Wi-Fi makes you productive, but is it secure?

Data commissioned by the Wi-Fi Alliance underscores the persistent laissez faire attitude that many wireless users have about security.
Written by Heather Clancy, Contributor

From the organization responsible for defining the standards that go into Wi-Fi wireless networking comes a warning this week that small and midsize businesses would do well to heed: most of us aren't actually using the inherent security measures.

According to data collected by Wakefield Research on behalf of the Wi-Fi Alliance, almost also of the U.S. survey respondents using Wi-Fi believe it is a "safe and secure" method of connecting to email, applications and corporate networks. Most people (86 percent) have locked down their home network in some way, but that's just one step in the process. In particular, it is a password problem: only 59 percent of the respondents had adopted log-ins that meet the basic requirements for length and strength.

Here is another disconnect:

Close to 85 percent of the respondents knew that they should turn off automatic sharing on their Wi-Fi devices, but only 62 percent of them had actually taken measures to do so.

Here's one that scared me even more. Only 18 percent of the people using Wi-Fi in a public hotspot are using some kind of virtual private networking (VPN) software to protect their corporate network.

Anyway, you get the trend. Most of us intuitively know that Wi-Fi has its security challenges and that it can be finetuned to lock things down, but a significant number of us are actually doing anything about it.

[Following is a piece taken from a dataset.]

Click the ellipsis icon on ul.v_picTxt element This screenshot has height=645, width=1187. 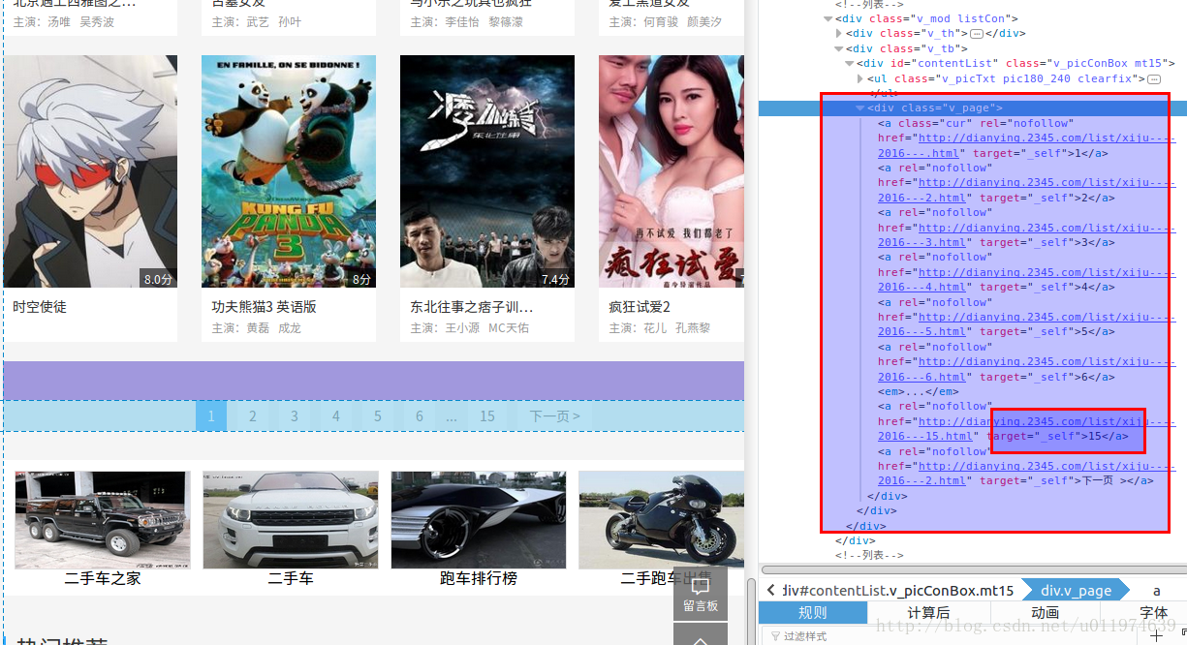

As more SMBs support mobile telecommuters, this sort of carelessness could make for serious heartache. Unless I am mistaken, most of your people probably are using ad hoc Wi-Fi when they need to connect OR they are using the Wi-Fi hub in their home. Not some wireless broadband service, like those offered by the major carriers.

This data is another reminder that any small business that encourages its employees to work from multiple locations needs to set real policies for security and access control, especially when they are connecting via wireless means. And, frankly, who ISN'T connecting via wireless these days?